Она вернулась на кухню и обыскала стенные шкафы. Она осматривала все не спеша, пока Лола колебалась между подставкой и кухонными ножами. Бывший комиссар заявила, что не чувствует в себе таланта Джека-Потрошителя; придется найти другое средство самозащиты. Ингрид предложила использовать все, что было у них под рукой: утюг, обыкновенную кастрюлю, канистру со спиртом и зажигалку. Они разложили все это на столе.
Деревянная лестница упорно хотела сообщить о двух непрошеных гостьях в доме, где засел вооруженный убийца. Инстинктивно они подчинялись ритму моря, стараясь, чтобы каждый их шаг совпадал с ударом волны о берег. Бесконечно долго они поднимались по ступенькам и наконец оказались в коридоре. Пол был покрыт ковром. Они легли рядом друг с другом.
Прошло не меньше часа, и Ингрид заснула. Лола время от времени встряхивала ее, чтобы она не сопела слишком громко, тем более что завывания ветра стали прерывистыми. Лола размышляла о тысяче жизней Ингрид — от Осаки до Мехико.

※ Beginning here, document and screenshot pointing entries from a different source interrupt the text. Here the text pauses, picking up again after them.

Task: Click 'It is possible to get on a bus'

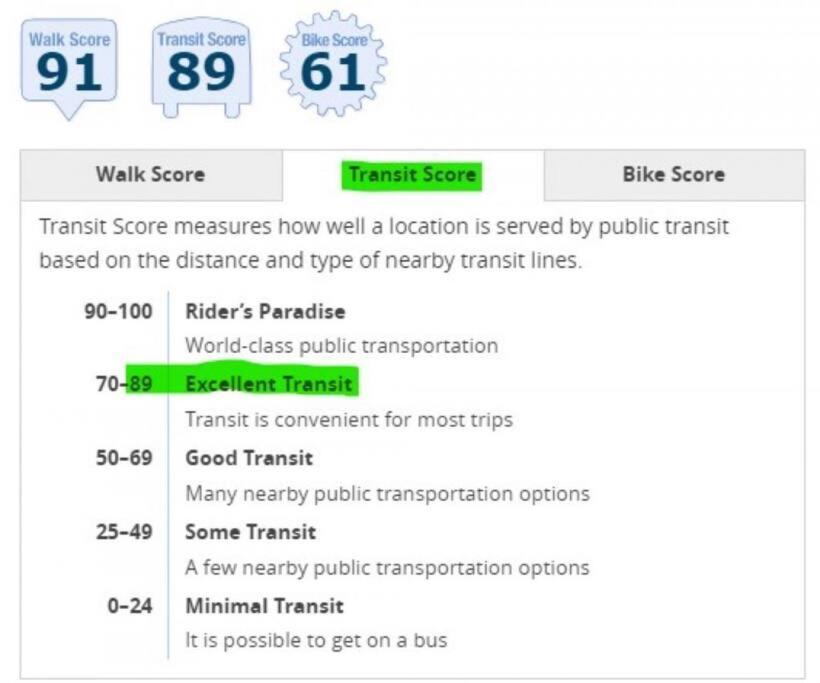Action: (x=316, y=641)
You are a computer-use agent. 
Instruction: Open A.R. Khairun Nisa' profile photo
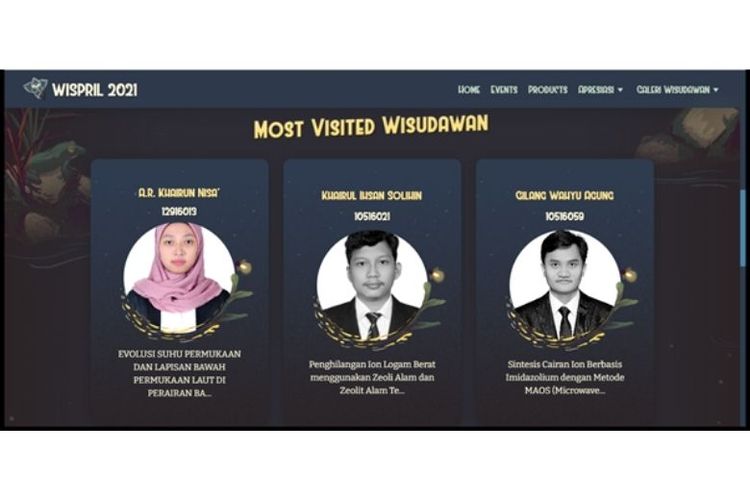tap(179, 278)
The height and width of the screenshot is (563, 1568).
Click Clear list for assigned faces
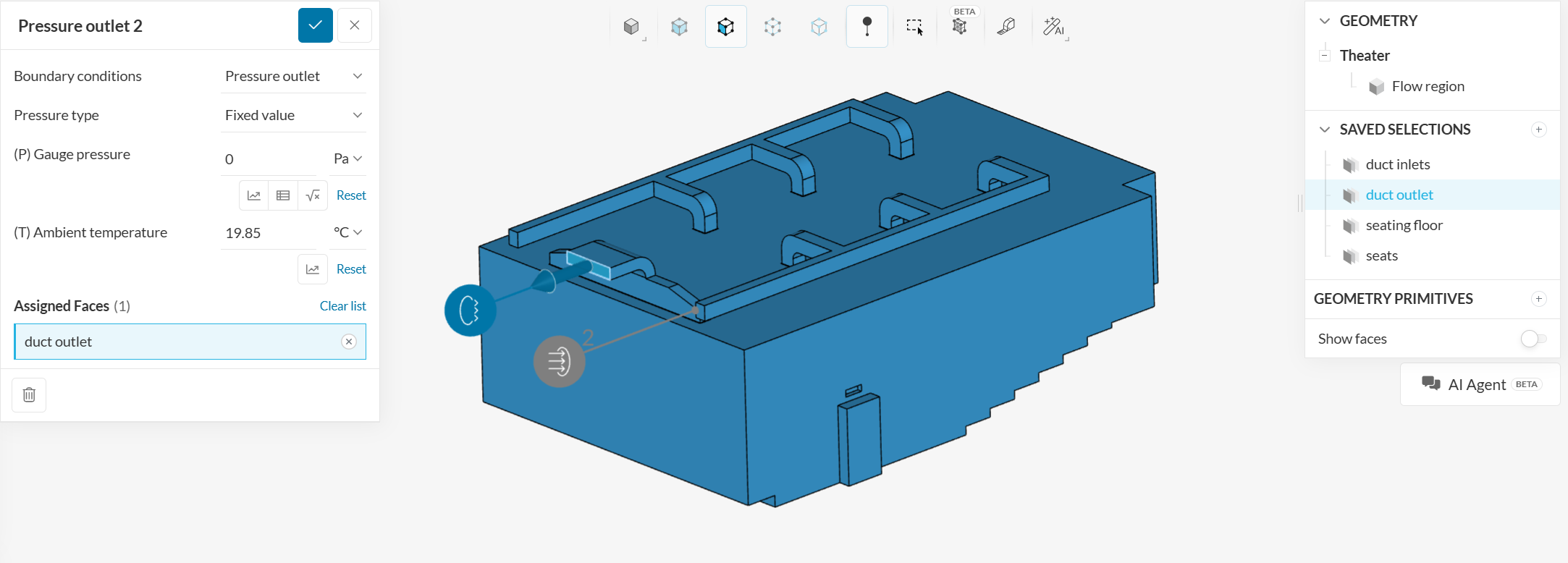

О моряках, которые даже в этот поздний час возвращаются домой. Об отдыхающих, которым посчастливилось в полной безопасности играть со своими детьми и собакой на прекрасном мирном пляже. О стороже, которому больше не придется играть со своими лабрадорами; о Ришаре Паризи, который, возможно, месит тесто; об Адаме Ноне, спавшем в «зоне X» сном уставшего китобоя; о Морисе, который, несомненно, оплакивал Алис, совсем один в своей квартире на улице Эклюз-Сен-Мартен. Лола уже сама не знала, думала ли она об этом несколько часов или пять минут. А впрочем, вряд ли здесь уместен глагол «думать». Скорее, это были бессвязные обрывки мыслей. Предположения, которые вертелись у нее в голове, как морская галька под ударами волн. Она осторожно повернулась. Может быть, на правом боку ей удастся уснуть.